Y ese legado también es la razón por la que, el fin de semana pasado, cuando un oficial me detuvo por exceso de velocidad, inmediatamente puse ambas manos en el tablero. Esos incidentes no son lo mismo que un encuentro policial fatal o un linchamiento. Pero de todos modos duelen.
Cuando trabajaba en un banco hace años, mi jefe era conocido por hacer chistes subidos de tono que mucha gente descartaba como “humor inofensivo”. Cuando se enteró de que vivía en el Bronx, bromeó acerca de que era un «pozo negro». Recuerdo una conversación en la que “bromeaba” diciendo que si los negros no gastaran dinero en ropa llamativa, podrían permitirse un lugar decente para vivir.

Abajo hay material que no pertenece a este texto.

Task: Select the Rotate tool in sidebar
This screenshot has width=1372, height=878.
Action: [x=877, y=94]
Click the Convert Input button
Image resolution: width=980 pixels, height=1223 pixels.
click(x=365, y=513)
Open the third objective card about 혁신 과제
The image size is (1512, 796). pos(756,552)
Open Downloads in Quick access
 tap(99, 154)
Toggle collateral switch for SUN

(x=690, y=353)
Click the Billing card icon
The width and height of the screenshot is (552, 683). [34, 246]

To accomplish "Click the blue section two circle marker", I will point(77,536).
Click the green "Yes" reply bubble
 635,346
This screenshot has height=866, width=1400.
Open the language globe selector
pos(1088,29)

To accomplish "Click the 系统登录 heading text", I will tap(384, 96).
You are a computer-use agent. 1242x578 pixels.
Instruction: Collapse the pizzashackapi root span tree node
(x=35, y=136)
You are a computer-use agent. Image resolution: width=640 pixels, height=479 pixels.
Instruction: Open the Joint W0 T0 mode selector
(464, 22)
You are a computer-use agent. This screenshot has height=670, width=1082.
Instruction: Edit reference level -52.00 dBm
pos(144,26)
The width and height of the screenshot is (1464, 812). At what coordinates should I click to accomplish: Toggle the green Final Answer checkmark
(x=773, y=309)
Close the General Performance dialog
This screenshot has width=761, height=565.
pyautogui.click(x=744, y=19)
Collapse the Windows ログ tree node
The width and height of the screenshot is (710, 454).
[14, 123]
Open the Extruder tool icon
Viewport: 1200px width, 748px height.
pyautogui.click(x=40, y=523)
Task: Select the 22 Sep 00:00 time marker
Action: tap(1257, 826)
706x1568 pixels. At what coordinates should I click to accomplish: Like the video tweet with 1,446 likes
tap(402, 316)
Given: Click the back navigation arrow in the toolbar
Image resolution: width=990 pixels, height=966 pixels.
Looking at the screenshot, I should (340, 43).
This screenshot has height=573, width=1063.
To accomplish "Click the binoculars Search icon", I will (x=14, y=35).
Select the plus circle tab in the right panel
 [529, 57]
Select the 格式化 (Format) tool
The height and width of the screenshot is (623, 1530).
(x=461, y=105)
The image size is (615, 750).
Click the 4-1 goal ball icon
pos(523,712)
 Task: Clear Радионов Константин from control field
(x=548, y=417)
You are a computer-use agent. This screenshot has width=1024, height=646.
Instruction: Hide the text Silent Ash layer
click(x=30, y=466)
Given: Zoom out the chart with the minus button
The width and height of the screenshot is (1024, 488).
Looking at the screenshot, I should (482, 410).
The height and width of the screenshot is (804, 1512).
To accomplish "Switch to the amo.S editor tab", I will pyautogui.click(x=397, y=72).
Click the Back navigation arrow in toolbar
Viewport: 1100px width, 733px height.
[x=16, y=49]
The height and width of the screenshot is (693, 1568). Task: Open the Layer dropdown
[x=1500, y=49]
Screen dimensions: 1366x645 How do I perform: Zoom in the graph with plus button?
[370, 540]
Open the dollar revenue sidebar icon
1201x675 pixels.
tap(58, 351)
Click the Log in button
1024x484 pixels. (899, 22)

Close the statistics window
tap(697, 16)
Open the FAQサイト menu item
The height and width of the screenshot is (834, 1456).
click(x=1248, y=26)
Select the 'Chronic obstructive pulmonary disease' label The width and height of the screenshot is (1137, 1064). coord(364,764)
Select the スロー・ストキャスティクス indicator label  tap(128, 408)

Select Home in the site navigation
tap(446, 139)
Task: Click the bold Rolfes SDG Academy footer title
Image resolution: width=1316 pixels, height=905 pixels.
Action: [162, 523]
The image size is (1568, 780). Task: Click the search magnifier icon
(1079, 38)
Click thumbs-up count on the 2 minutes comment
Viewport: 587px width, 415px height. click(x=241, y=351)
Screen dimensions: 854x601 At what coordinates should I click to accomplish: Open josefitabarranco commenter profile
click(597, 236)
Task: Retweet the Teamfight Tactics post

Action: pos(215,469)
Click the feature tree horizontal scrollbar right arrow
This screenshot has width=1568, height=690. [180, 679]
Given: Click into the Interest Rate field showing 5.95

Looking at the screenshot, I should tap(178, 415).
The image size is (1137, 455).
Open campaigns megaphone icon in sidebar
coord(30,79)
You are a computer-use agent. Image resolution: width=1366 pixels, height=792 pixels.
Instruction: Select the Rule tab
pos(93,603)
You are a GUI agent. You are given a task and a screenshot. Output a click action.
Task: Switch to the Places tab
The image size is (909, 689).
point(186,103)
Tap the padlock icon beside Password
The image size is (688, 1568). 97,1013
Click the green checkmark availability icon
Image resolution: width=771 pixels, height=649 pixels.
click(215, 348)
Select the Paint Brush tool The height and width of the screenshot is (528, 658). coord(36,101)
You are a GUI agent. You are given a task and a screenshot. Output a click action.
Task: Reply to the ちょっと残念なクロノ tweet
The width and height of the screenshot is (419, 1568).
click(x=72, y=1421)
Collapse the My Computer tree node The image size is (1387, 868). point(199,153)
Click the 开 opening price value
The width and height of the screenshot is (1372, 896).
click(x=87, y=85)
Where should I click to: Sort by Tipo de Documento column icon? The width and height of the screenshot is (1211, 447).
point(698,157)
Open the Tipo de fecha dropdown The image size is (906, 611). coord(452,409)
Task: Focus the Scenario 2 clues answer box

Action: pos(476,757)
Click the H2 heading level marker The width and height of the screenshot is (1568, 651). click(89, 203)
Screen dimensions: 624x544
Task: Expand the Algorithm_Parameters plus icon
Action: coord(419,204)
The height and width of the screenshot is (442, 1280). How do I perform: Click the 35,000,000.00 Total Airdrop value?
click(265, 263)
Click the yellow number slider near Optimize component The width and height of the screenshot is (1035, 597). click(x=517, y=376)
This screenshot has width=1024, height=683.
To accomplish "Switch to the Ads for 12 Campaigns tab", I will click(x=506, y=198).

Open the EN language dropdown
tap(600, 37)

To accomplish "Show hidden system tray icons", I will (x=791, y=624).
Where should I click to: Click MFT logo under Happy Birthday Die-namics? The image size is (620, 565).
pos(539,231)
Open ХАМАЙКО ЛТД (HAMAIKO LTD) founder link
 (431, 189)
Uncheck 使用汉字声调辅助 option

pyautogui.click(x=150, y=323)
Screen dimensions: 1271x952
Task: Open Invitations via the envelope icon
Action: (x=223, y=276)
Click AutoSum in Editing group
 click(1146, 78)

Mientras la mayoría de mis colegas se reían entre dientes, una mujer se inclinó y me dijo en voz baja que lo ignorara, ya que ella había sido el blanco de sus bromas racistas antes. Entendí la regla tácita: desafiar el chiste conllevaba un riesgo mayor que soportarlo.
Recuerdo haber visto las noticias ese día de mayo de 2020 y ver la muerte de Floyd desde todos los diferentes ángulos. Cuando Floyd llamó a su “mamá”, se me llenaron los ojos de lágrimas. Tengo un marido negro y un hijo negro. Vivo con la realidad diaria de que en cualquier momento, cualquiera de ellos podría encontrarse con un oficial que podría decidir que no merecen vivir. Mi familia significa todo para mí, pero puede que no signifique nada para la policía.
Foto cortesía de Danielle R. Caldwell
Por eso entendí la indignación que siguió al especial de Netflix. No se trataba de ser demasiado sensible o incapaz de aceptar una broma. Se trataba de memoria. Se trataba de dolor.
Sin embargo, hubo un momento que sí me gustó del especial. Y fue entonces cuando la comediante Sheryl Underwood tomó el micrófono y se dirigió a los cómicos ofensivos, avergonzándolos por aprovechar los sufrimientos de los negros. Mientras hablaba, me puse de pie de un salto y le grité al televisor: «¡Tráelos!».
Esto es lo que han hecho las mujeres negras a lo largo de la historia. Cuando el país ha trivializado el sufrimiento de los negros, las mujeres negras a menudo han sido las que han estado dispuestas a decirle la verdad al poder, incluso cuando hacerlo ha tenido consecuencias.
Pienso en Ida B. Wells, una de las primeras periodistas de investigación de Estados Unidos que arriesgó su vida exponiendo las mentiras que justificaban el linchamiento de los negros. Pienso en Fannie Lou Hamer, quien organizó los esfuerzos de registro de votantes en todo el Sur. Aunque fue arrestada, golpeada y multada por su activismo, se negó a ser silenciada. Y pienso en la académica estadounidense Kimberle Crenshaw, la académica pionera en derechos civiles y profesora de derecho, cuyo nuevo libro, “Backtalker: An American Memoir”, nos recuerda que la “conversación” es a menudo una herramienta esencial de supervivencia y el primer paso para desafiar el poder desigual.

Foto cortesía de Danielle R. Caldwell
Vivimos un momento en el que millones de personas, incluidos los afroamericanos, atraviesan un clima político que muchos consideran cada vez más hostil a la diversidad, la equidad, los derechos civiles y la verdad histórica.
Las atrocidades cometidas contra nosotros no son reliquias del pasado. Siguen dando forma a las vidas de los afroamericanos de hoy. Están entretejidos en nuestra memoria colectiva, nuestras historias familiares y nuestras experiencias vividas, y tienen un alto costo psicológico.
No hay nada gracioso en eso.
Danielle Caldwell es organizadora, consultora de educación infantil y defensora. También es miembro de Public Voices del Proyecto OpEd en asociación con el Instituto Nacional de Desarrollo Infantil Negro.